Carley Wolf -- Guest Picker, The Ghost Wolves
Name a song you hate—but which you must grudgingly admit boasts great guitar work.
If I hate a song, I don’t pay attention to the guitar work, I turn it off. For me it’s all about the song, and the guitar should serve that. But, if I had to pick something just off the top of my head, I would say “Pride and Joy” by Stevie Ray Vaughan. I’ve heard that song way too many times at blues jams growing up, but of course everyone respects his legacy, especially in Texas.

My current obsession is: Playing my vintage Japanese Teisco 1-string (and trying to find another one like it), getting to know my new Silvertone, and of course finding the gnarliest tone possible!


Jeff Palmer -- Reader of the Month

Name a song you hate—but which you must grudgingly admit boasts great guitar work.
“Smooth” by Santana. I’m not a pop guy and I don’t like Matchbox 20, but I could swim in those pseudo-violin caramel vibratos all day.

My current obsession is: Harmonics. Well-placed natural and pinch harmonics really make a riff or solo sing and stand out. I’ve been practicing them a lot.

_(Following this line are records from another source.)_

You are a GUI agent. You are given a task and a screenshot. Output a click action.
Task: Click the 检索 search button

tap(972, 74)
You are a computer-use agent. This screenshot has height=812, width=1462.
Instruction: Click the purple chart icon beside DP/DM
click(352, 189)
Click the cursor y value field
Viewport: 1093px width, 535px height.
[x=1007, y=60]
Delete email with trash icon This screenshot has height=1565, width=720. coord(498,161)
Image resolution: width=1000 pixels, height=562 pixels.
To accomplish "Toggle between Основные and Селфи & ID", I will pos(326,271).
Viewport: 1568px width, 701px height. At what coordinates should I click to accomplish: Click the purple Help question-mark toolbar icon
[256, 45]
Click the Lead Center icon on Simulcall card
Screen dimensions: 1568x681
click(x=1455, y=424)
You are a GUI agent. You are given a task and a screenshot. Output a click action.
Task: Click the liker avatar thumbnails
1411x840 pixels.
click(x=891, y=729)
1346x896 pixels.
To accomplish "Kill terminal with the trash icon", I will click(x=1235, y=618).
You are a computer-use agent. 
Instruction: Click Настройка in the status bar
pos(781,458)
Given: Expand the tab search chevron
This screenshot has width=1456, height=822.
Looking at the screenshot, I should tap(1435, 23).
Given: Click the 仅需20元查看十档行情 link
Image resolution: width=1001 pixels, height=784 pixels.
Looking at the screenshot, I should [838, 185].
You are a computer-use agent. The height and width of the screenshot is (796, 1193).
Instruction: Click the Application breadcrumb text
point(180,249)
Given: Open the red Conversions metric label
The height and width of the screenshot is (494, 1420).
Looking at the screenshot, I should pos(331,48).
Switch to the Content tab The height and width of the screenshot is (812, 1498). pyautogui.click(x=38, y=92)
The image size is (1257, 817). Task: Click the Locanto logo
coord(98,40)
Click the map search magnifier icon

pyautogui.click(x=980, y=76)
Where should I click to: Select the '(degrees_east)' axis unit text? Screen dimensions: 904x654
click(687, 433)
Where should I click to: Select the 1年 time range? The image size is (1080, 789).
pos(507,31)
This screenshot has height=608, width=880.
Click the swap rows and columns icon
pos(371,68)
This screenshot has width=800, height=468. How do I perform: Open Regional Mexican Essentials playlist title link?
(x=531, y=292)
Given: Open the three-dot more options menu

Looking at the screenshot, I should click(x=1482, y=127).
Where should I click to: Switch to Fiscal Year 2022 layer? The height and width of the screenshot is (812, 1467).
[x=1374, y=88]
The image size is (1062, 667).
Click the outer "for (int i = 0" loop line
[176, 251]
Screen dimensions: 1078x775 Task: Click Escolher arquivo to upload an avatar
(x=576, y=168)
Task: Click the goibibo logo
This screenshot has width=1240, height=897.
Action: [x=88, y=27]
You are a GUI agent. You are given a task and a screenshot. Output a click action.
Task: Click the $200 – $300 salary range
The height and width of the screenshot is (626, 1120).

John Bohlinger -- Nashville Correspondent

Name a song you hate—but which you must grudgingly admit boasts great guitar work.
Yesterday while driving I heard the 1984 semi-hit “Sunglasses at Night” by Canadian singer Corey Hart. This new wave, synth-driven track is an overt rip-off of “Sweet Dreams are Made of These” but the barely audible guitar solo on the end kills. Sounds like classic Lukather or Landau but was played by Andy Barnett, a guitarist I’d not heard of.

My current obsession is: Timing: It really is everything.


Chris Kies -- Associate Editor

Name a song you hate—but which you must grudgingly admit boasts great guitar work.
Pretty much anything that’s ever been recorded or played by guys like Brad Paisley, Keith Urban, and Joe Bonamassa. Whenever I’ve seen them live, I’m left dumbfounded by their abilities on guitar, but I still feel numb from their coma-inducing music.

My current obsession is: Women in music. I have an insufficient amount of female artists in my record collection, but lately I’ve been telling every person I meet about these musicians: Nikki Lane, Courtney Barnett, Mlny of Royal Thunder, Jillian in Ruby the Hatchet, Beth in Best Coast, Blues Pills, Pieta Brown, and Torres.


Jason Shadrick -- Associate Editor

Name a song you hate—but which you must grudgingly admit boasts great guitar work. I find most country music from the ’90s terribly redundant, overproduced, and dull. That is, until the amazingly beautiful and melodic fretwork of guys like Brent Mason and Dann Huff make an appearance.

My current obsession is: Learning the fine art of reggae guitar. It’s way more than a simple skank on 2 and 4. Players like Al Anderson, Junior Marvin, Peter Tosh, and Ernest Ranglin brought in elements of funk and rock to create a wholly unique, and underappreciated, style.